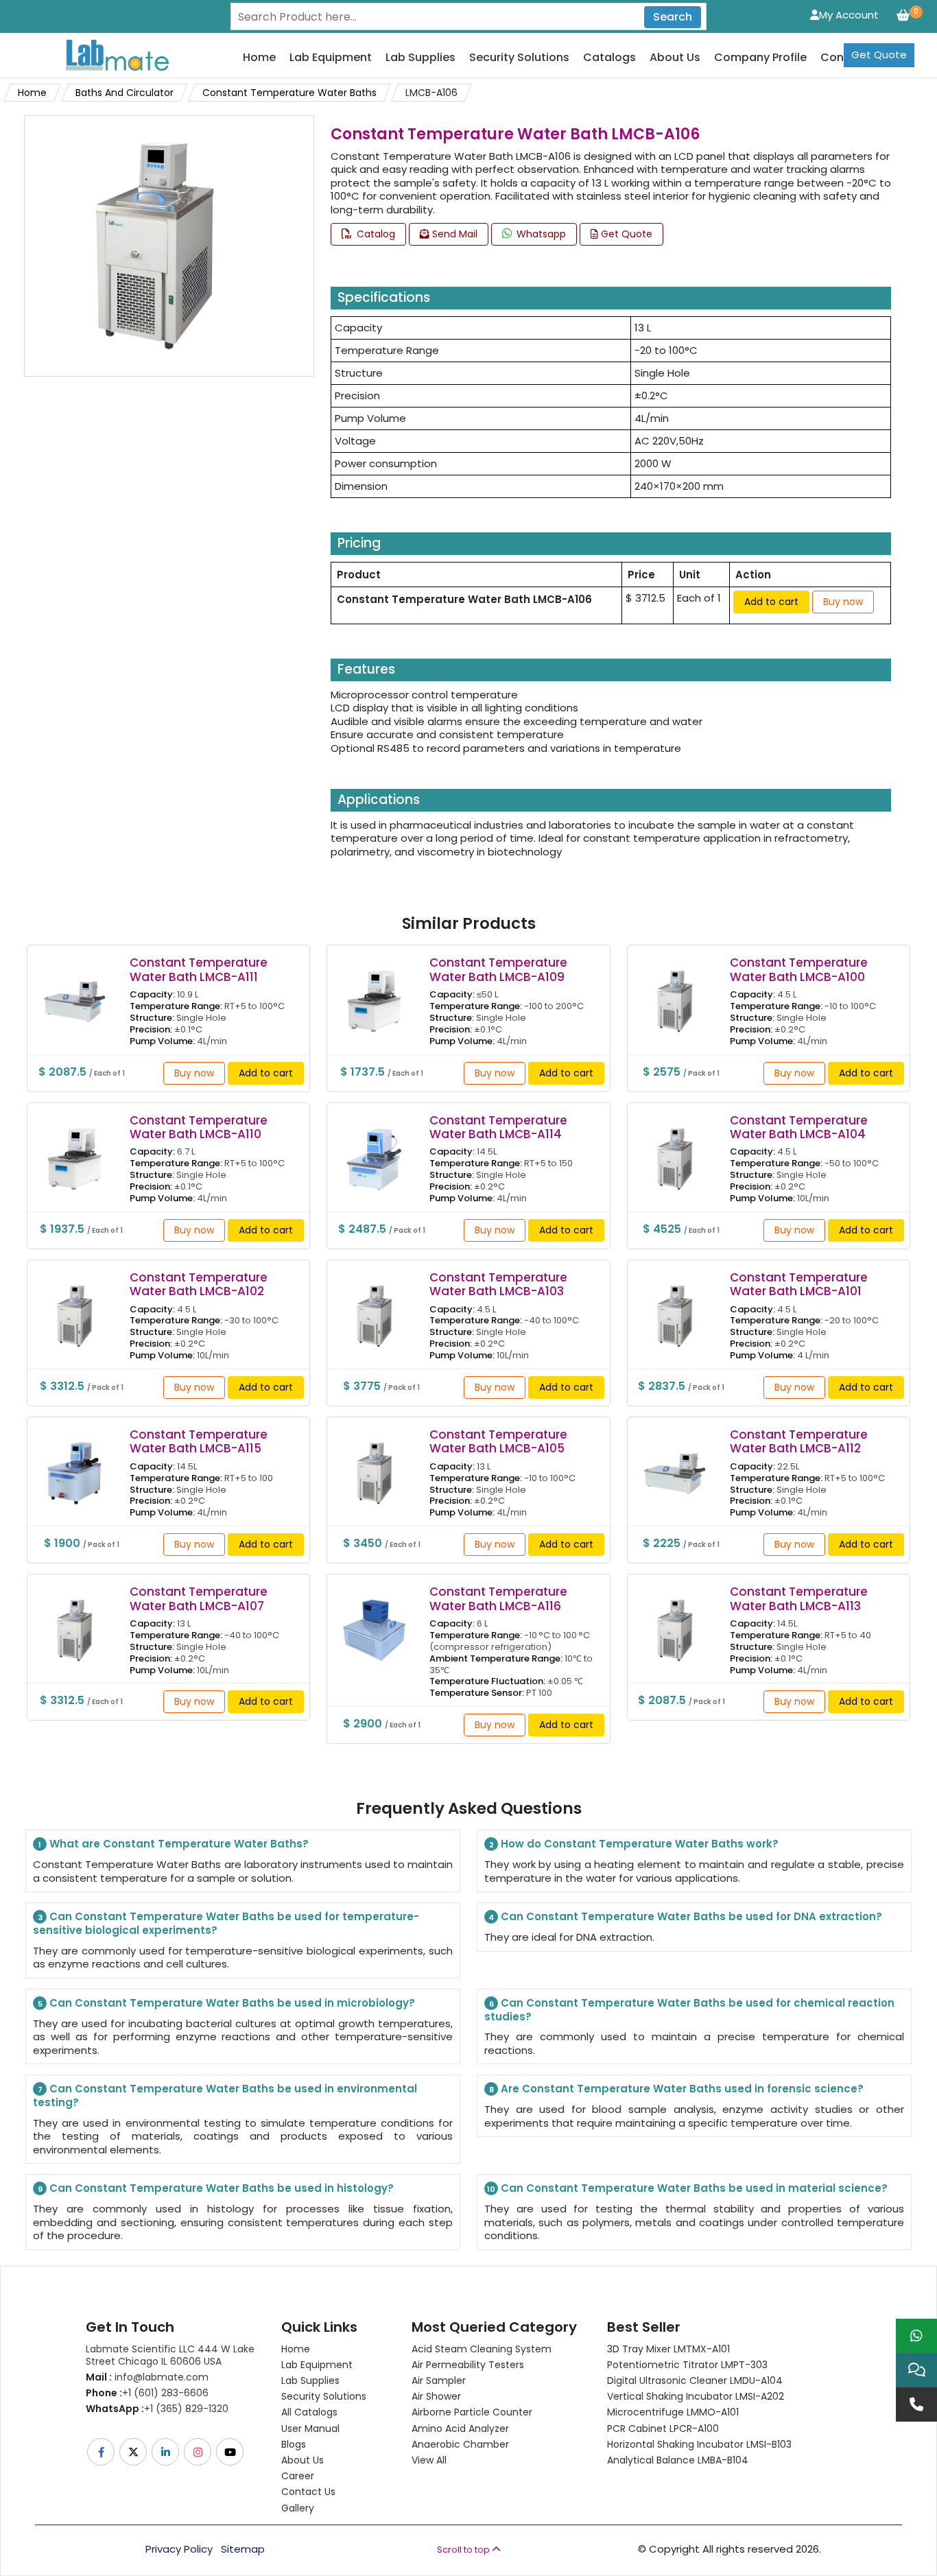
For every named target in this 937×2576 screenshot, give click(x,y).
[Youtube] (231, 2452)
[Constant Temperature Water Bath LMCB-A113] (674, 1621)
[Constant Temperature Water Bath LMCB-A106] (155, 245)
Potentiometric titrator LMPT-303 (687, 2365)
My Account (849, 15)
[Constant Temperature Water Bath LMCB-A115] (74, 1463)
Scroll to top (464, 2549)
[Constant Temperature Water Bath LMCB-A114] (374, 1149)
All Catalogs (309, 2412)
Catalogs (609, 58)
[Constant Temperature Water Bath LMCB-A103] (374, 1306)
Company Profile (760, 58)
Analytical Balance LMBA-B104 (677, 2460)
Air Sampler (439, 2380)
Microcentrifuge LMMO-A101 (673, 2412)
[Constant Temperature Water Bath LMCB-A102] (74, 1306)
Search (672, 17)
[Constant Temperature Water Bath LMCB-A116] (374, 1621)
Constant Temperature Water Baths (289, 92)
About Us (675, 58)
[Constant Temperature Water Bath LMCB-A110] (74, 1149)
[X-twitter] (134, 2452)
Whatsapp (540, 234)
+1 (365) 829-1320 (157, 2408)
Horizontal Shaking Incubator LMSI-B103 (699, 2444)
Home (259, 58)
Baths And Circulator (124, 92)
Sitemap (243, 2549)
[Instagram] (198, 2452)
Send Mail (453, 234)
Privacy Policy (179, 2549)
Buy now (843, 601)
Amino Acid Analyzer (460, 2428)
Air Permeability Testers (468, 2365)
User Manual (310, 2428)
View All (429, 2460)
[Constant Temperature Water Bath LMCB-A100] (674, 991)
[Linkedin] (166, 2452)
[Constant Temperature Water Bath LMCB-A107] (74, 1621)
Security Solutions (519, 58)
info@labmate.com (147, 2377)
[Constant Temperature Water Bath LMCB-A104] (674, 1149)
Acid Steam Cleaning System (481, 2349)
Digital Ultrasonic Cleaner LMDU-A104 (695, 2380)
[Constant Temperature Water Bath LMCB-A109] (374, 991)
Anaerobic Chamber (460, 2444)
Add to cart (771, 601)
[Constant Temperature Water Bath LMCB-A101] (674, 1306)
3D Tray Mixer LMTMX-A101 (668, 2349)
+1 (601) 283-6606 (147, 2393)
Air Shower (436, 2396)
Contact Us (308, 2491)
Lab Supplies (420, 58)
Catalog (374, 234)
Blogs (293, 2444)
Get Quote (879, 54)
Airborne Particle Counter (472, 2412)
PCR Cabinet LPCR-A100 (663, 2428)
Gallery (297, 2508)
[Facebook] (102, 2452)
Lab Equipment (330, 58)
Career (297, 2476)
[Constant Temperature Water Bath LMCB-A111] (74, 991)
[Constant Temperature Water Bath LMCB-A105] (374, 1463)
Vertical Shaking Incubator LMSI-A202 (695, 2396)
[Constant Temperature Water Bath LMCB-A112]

▬▬▬▬▬▬▬▬▬▬

■ What you will do
Show, from the entries above, every line that includes the string "Shaking".

■ Result of the task
Horizontal Shaking Incubator LMSI-B103 (699, 2444)
Vertical Shaking Incubator LMSI-A202 (695, 2396)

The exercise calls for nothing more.